▶ _WORK INSTRUCTIONS_
Find the line in the entries below that contains "Instruction: Turn off". Repeat it exactly, and every line after it through the line that contains "Task: Expand the 2 Stroke Parts group".

(Records drawn from a dataset)

---

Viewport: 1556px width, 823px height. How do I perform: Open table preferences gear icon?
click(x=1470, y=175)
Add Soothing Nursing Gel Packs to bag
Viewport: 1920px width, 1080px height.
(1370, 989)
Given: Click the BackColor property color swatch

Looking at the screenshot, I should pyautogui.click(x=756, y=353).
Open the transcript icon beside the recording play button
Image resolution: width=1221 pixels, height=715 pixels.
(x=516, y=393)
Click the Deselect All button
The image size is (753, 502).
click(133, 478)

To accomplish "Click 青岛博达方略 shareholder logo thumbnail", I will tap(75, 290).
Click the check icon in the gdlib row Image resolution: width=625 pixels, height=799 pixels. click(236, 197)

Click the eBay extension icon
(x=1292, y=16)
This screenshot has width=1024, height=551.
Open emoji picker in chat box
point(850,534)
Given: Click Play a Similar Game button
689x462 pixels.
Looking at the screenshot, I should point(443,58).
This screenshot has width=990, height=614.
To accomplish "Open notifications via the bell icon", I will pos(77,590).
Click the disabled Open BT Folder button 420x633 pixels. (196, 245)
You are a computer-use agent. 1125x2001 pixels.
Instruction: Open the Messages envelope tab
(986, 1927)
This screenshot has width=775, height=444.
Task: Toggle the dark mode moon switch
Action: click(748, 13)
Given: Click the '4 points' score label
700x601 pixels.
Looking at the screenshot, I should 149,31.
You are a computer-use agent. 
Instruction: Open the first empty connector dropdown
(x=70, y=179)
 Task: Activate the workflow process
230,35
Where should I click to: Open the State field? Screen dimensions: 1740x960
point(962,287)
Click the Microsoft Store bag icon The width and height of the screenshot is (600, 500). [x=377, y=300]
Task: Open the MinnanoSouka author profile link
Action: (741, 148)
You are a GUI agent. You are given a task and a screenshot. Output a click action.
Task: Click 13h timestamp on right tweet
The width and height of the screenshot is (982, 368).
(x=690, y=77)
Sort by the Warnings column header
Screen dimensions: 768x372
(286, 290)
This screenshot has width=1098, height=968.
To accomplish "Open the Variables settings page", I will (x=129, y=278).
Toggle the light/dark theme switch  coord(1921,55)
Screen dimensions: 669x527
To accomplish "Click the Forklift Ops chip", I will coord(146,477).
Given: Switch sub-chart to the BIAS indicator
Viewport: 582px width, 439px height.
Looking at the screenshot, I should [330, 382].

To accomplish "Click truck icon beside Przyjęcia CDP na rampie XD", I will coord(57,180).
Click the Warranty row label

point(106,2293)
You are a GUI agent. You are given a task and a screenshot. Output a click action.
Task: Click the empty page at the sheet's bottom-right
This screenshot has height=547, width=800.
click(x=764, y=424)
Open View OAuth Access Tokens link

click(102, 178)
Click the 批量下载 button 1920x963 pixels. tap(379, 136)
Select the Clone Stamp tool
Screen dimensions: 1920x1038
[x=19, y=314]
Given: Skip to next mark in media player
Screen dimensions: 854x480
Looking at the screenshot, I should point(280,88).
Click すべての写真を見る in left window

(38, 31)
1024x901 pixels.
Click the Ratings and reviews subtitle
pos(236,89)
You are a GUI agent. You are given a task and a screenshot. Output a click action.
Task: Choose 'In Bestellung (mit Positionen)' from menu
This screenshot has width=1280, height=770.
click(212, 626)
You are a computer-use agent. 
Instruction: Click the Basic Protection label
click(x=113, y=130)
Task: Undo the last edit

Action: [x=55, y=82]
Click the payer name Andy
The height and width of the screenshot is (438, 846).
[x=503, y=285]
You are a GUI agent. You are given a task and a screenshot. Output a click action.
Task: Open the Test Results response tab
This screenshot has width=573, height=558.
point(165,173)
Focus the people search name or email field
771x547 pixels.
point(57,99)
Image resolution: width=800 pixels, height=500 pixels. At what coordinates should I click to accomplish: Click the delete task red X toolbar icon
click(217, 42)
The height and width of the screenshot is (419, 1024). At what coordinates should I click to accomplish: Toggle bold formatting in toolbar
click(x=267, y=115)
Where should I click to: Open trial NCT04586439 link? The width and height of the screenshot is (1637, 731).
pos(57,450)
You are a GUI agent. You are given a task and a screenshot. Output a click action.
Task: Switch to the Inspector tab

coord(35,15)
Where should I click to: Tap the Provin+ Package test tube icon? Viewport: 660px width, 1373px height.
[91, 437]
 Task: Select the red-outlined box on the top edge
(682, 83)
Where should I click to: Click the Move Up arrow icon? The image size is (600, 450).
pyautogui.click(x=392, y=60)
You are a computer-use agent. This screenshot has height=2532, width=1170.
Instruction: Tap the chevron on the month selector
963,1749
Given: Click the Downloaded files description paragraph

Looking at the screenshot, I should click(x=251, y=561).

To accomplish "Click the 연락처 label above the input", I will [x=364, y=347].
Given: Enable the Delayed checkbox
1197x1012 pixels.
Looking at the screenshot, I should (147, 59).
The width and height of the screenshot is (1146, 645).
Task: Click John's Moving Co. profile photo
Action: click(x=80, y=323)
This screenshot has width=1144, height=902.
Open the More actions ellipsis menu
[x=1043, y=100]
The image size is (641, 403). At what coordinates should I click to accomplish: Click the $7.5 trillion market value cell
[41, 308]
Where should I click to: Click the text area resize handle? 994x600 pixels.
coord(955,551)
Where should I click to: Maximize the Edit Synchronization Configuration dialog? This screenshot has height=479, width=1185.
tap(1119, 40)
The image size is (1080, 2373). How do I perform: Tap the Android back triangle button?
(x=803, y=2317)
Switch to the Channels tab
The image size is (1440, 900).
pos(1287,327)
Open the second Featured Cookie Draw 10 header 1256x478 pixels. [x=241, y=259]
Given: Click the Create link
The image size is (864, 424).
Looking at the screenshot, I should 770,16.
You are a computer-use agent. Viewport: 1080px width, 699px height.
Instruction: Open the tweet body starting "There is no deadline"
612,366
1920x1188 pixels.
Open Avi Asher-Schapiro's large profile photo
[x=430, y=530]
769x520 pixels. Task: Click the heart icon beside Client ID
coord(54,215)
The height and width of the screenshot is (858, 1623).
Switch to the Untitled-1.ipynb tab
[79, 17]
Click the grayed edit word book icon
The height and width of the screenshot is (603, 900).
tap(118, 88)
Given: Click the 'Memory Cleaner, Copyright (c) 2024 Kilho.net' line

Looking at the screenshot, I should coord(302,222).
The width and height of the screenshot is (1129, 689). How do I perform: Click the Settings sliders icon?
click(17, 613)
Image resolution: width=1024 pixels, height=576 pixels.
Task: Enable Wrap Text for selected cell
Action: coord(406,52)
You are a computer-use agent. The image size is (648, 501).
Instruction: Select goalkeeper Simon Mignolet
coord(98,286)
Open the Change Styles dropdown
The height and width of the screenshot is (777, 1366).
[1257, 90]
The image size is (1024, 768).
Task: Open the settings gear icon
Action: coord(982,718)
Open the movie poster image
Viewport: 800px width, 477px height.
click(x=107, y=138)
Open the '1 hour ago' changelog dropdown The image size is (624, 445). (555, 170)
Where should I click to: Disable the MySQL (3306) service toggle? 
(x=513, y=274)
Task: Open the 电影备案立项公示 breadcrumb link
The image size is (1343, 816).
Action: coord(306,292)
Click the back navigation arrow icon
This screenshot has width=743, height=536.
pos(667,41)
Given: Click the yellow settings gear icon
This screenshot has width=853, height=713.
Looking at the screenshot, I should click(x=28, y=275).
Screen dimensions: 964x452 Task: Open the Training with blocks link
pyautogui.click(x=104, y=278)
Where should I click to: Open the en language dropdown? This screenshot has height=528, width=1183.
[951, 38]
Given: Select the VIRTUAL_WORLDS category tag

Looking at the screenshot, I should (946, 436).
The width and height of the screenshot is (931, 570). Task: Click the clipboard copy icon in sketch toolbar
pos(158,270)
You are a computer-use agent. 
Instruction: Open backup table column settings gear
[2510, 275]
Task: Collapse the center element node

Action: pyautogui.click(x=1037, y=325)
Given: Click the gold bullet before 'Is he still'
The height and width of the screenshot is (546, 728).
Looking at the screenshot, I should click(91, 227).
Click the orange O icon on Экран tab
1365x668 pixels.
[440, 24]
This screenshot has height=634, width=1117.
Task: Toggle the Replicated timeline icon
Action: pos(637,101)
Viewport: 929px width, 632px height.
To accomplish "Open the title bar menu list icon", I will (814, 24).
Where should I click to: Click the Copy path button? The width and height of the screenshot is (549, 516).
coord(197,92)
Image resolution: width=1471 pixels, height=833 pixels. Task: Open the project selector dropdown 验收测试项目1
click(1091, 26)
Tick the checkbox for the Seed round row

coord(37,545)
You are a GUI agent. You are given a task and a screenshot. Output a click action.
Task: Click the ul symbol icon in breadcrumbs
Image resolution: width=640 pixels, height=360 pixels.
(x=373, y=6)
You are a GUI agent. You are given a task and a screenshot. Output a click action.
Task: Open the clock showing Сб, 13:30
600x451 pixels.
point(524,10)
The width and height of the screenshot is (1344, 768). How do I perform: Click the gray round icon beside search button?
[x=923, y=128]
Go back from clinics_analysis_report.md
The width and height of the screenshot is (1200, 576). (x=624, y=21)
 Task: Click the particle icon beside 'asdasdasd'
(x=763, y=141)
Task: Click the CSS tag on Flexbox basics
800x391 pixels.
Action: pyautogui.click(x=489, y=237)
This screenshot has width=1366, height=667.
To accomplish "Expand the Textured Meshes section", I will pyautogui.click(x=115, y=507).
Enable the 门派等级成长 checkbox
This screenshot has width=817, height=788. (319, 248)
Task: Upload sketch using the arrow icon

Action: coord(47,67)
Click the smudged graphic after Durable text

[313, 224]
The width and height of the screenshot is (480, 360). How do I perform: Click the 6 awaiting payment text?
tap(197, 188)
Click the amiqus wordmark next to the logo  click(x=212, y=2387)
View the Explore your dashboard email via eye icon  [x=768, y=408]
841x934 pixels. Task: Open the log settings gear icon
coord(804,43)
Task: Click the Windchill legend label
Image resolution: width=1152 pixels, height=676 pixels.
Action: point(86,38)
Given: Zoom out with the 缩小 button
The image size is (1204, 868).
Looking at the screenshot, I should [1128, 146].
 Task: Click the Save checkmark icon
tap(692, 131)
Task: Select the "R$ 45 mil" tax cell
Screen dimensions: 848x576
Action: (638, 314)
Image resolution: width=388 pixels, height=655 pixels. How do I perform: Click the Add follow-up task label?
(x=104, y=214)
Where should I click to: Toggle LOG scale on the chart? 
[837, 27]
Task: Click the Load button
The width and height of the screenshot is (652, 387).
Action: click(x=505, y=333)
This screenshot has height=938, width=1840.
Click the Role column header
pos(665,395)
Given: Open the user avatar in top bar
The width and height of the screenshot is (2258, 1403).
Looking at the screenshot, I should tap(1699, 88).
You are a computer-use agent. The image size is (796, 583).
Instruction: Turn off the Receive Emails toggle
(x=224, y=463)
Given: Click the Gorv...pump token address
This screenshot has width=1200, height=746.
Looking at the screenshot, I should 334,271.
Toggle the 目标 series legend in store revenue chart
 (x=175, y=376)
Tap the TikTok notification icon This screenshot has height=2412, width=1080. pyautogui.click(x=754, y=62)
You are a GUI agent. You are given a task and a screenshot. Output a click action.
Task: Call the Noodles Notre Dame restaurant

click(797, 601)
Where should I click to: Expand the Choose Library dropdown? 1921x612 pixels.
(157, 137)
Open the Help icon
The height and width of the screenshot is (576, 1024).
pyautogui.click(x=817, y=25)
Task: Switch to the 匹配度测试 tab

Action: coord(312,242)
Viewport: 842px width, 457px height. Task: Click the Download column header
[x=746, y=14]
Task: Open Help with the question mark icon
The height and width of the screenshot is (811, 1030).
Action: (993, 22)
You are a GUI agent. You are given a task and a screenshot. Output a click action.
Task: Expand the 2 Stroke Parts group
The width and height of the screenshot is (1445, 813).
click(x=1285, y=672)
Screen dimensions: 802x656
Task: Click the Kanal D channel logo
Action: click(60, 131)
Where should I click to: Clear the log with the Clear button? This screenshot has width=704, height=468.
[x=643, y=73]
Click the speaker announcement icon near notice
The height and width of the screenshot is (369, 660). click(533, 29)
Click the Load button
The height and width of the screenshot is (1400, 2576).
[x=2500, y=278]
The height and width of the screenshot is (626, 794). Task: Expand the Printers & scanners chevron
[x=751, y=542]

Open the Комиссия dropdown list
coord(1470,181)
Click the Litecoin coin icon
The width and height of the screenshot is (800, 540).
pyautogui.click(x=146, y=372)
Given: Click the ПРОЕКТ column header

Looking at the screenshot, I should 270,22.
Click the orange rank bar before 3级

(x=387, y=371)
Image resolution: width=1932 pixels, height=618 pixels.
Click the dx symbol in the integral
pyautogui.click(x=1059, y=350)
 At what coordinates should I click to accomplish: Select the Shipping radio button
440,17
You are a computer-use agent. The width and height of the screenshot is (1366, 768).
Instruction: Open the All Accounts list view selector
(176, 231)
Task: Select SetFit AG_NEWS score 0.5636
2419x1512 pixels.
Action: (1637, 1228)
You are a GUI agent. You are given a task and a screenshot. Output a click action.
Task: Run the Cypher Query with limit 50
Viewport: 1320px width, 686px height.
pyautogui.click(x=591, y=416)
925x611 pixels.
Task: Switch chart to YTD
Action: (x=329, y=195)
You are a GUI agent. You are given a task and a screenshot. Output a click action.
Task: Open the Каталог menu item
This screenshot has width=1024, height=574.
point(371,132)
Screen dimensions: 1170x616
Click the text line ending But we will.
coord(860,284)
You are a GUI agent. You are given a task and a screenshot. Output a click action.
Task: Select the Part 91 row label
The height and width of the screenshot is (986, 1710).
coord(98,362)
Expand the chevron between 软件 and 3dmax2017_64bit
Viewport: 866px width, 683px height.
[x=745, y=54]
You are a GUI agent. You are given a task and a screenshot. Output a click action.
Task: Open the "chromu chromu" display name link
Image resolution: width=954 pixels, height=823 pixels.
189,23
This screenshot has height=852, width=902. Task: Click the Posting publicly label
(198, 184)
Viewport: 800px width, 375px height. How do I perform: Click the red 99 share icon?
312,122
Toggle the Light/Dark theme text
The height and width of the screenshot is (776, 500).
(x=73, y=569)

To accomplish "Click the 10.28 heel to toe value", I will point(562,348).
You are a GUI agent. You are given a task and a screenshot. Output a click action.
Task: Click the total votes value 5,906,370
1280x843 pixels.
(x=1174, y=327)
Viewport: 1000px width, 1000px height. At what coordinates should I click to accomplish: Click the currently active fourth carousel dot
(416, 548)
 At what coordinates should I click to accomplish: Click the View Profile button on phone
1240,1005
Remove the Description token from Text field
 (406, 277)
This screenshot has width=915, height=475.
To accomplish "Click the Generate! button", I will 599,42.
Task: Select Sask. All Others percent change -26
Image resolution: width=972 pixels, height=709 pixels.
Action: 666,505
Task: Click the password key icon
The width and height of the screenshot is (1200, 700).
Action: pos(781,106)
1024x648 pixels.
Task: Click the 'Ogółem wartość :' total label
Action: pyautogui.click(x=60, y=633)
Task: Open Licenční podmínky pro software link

---

▶ _WRITTEN SOLUTION_
Instruction: Turn off the Receive Emails toggle
(x=224, y=463)
Given: Click the Gorv...pump token address
This screenshot has width=1200, height=746.
Looking at the screenshot, I should 334,271.
Toggle the 目标 series legend in store revenue chart
 (x=175, y=376)
Tap the TikTok notification icon This screenshot has height=2412, width=1080. pyautogui.click(x=754, y=62)
You are a GUI agent. You are given a task and a screenshot. Output a click action.
Task: Call the Noodles Notre Dame restaurant

click(797, 601)
Where should I click to: Expand the Choose Library dropdown? 1921x612 pixels.
(157, 137)
Open the Help icon
The height and width of the screenshot is (576, 1024).
pyautogui.click(x=817, y=25)
Task: Switch to the 匹配度测试 tab

Action: coord(312,242)
Viewport: 842px width, 457px height. Task: Click the Download column header
[x=746, y=14]
Task: Open Help with the question mark icon
The height and width of the screenshot is (811, 1030).
Action: (993, 22)
You are a GUI agent. You are given a task and a screenshot. Output a click action.
Task: Expand the 2 Stroke Parts group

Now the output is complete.